WHAT NEEDS TO BE DONE: Make an exact copy of the whole listing, but leave its pictures out.

DATA LISTING:
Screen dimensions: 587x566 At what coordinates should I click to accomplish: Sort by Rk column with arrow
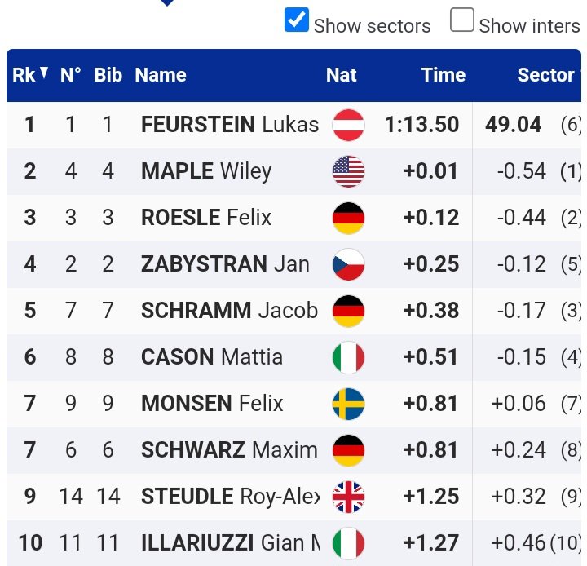[x=30, y=74]
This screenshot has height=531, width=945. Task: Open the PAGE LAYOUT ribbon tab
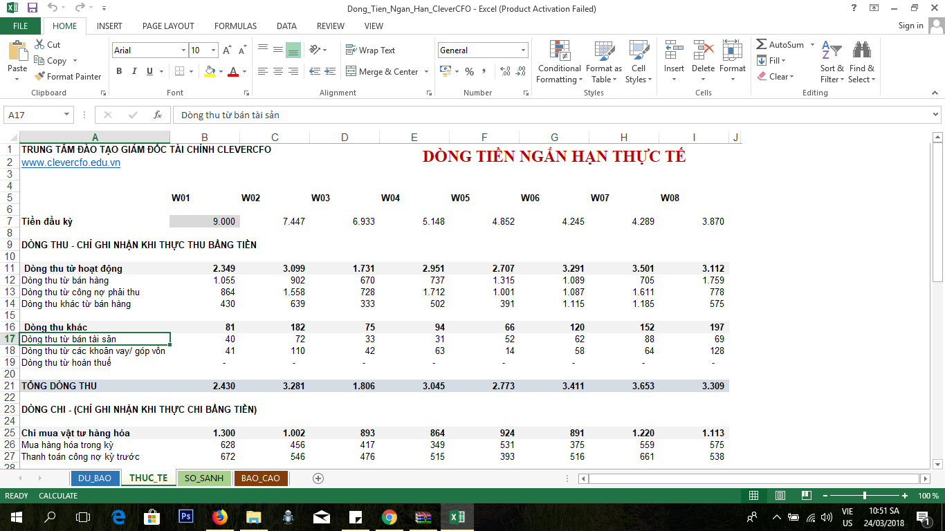click(x=168, y=26)
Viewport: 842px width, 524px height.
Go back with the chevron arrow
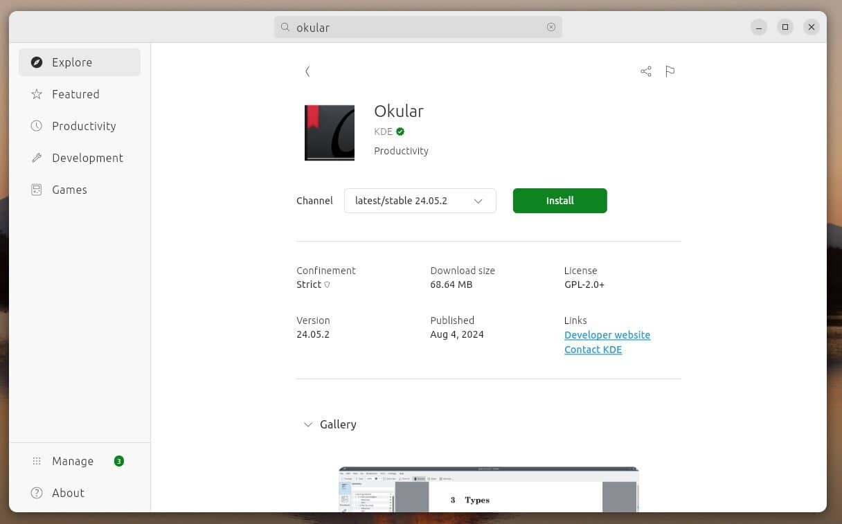coord(307,71)
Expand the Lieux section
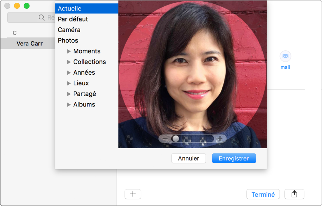Image resolution: width=322 pixels, height=206 pixels. click(68, 83)
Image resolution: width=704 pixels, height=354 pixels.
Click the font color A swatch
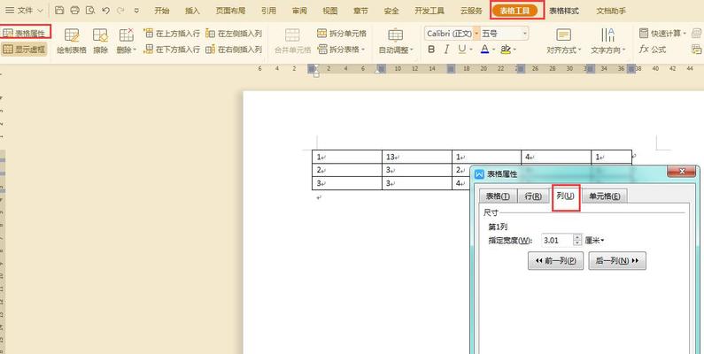pos(484,50)
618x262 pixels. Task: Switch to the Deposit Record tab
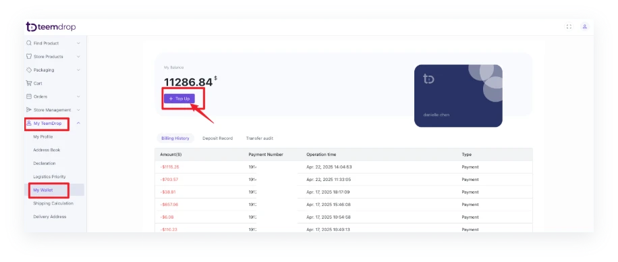coord(217,138)
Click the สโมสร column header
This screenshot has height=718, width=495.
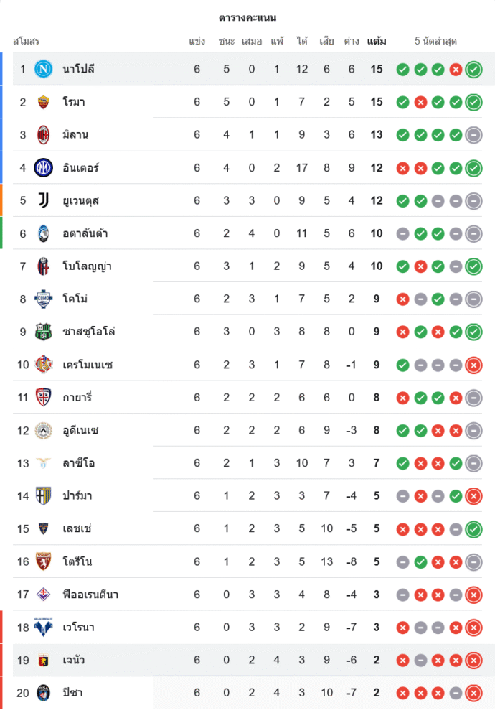pos(27,41)
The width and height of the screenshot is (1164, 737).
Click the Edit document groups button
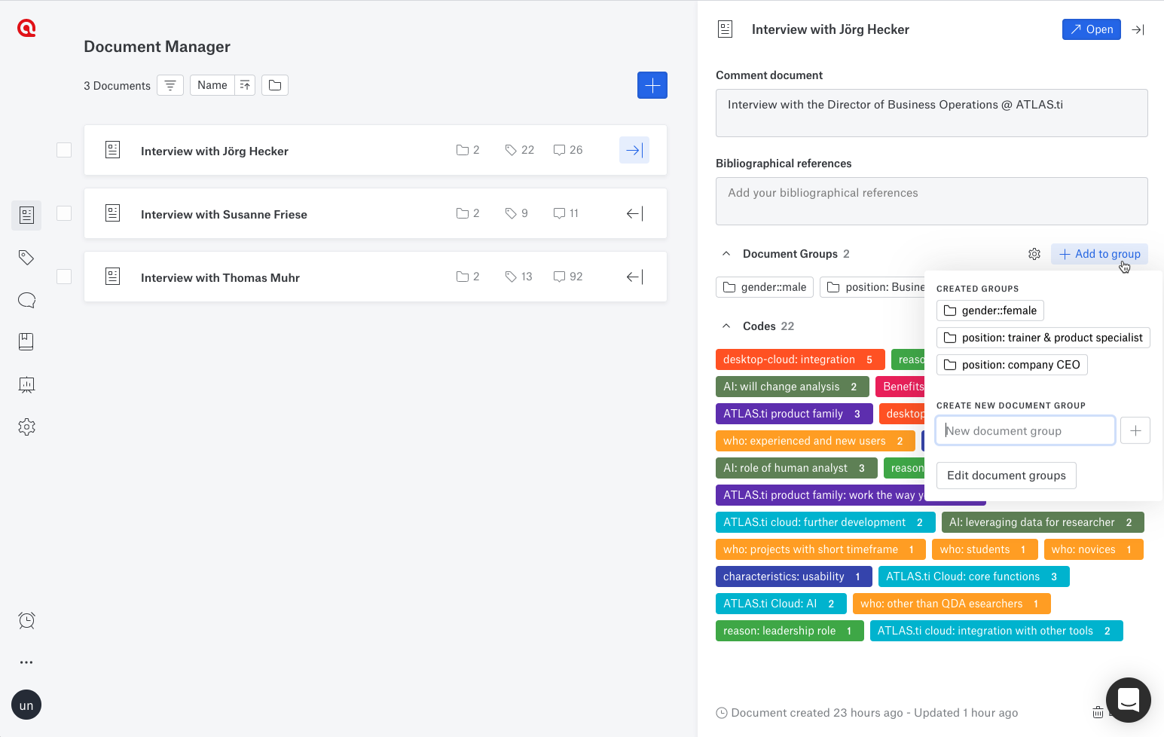tap(1006, 475)
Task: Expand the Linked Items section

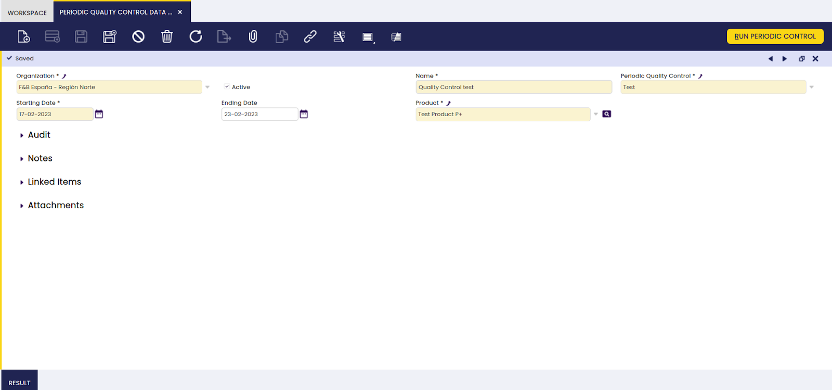Action: tap(54, 182)
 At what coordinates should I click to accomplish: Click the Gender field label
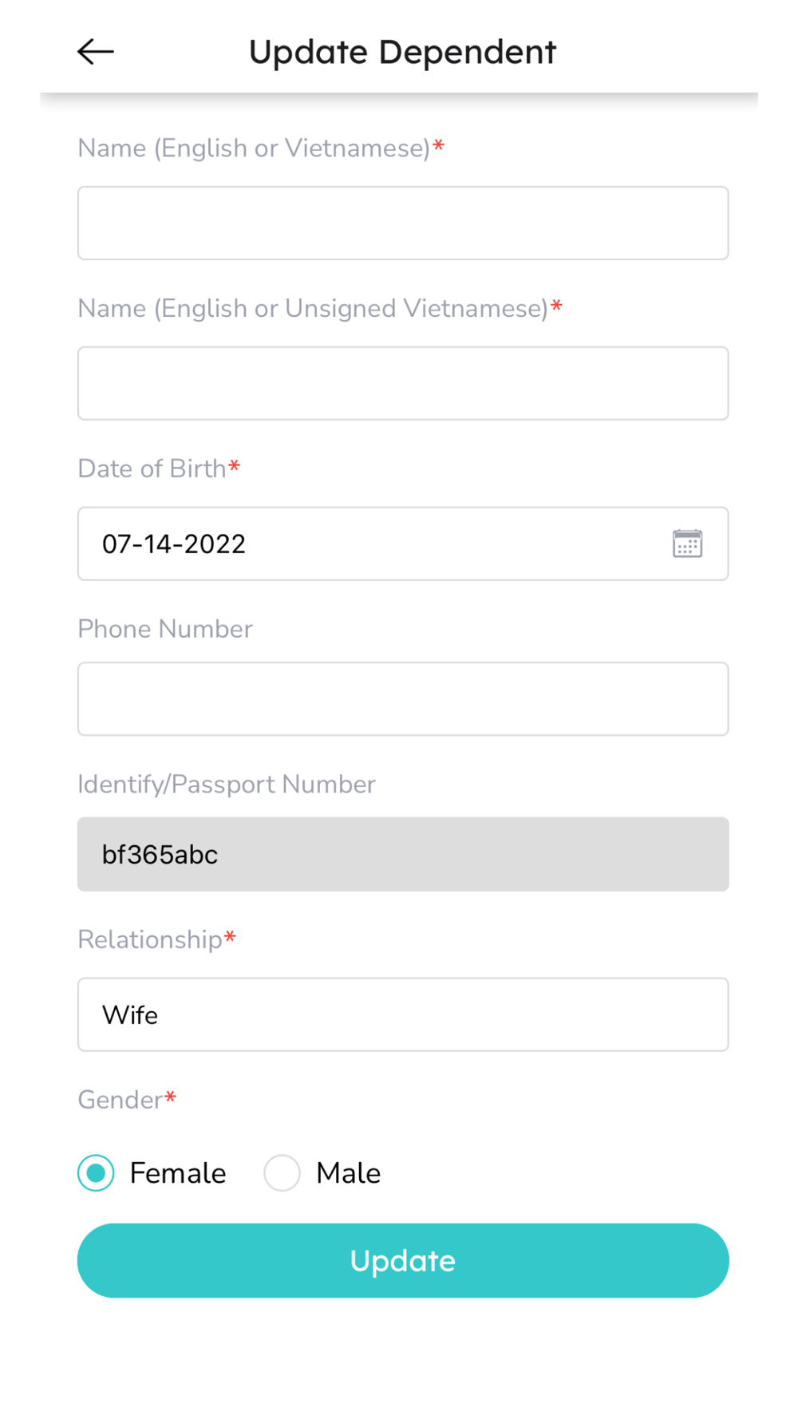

RESULT OF THIS EXERCISE:
Screen dimensions: 587x566 At what coordinates should I click to accomplish: Sort by Rk column with arrow
[x=30, y=74]
This screenshot has height=531, width=945. Task: Open the PAGE LAYOUT ribbon tab
click(x=168, y=26)
Viewport: 842px width, 524px height.
Go back with the chevron arrow
coord(307,71)
Expand the Lieux section
Image resolution: width=322 pixels, height=206 pixels. click(68, 83)
Image resolution: width=704 pixels, height=354 pixels.
Click the font color A swatch
pos(484,50)
618x262 pixels. Task: Switch to the Deposit Record tab
coord(217,138)
Click the สโมสร column header
This screenshot has height=718, width=495.
pos(27,41)
The width and height of the screenshot is (1164, 737).
Click the Edit document groups button
tap(1006, 475)
Task: Expand the Linked Items section

Action: tap(54, 182)
 At what coordinates should I click to accomplish: Click the Gender field label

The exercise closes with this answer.